— Selected extract —

Smallpox vaccination plans submitted by local health officials to the Ohio Department of Health call for 3,500 health-care workers at 31 northwest Ohio hospitals to be vaccinated as a precaution against a possible terrorist attack.
The total, which includes 1,250 health-care workers in Lucas County, is an increase from earlier estimates that called for one fourth that many needing vaccinations. The latest plan, which covers 18 northwest Ohio counties, calls for 100 vaccinations at each hospital, except for 250 at Toledo Hospital and 250 at St. Vincent Mercy Medical Center, which are the region's two major trauma-care hospitals.
State officials estimate up to 13,000 health-care workers statewide will be vaccinated. Michigan authorities estimate 5,000 to 7,000 health-care workers statewide will be vaccinated.

— Task goal —
Render this sentence from the smallpox vaccination report in Spanish: "State officials estimate up to 13,000 health-care workers statewide will be vaccinated."

— Information provided —
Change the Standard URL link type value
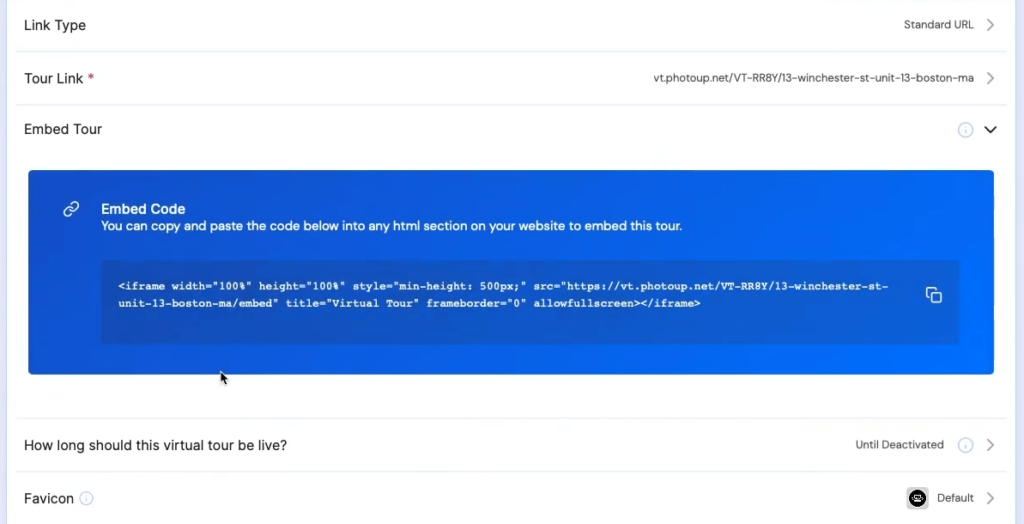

— Result of the task —
Los funcionarios estatales calculan que hasta 13.000 trabajadores de la salud de todo el estado serán vacunados.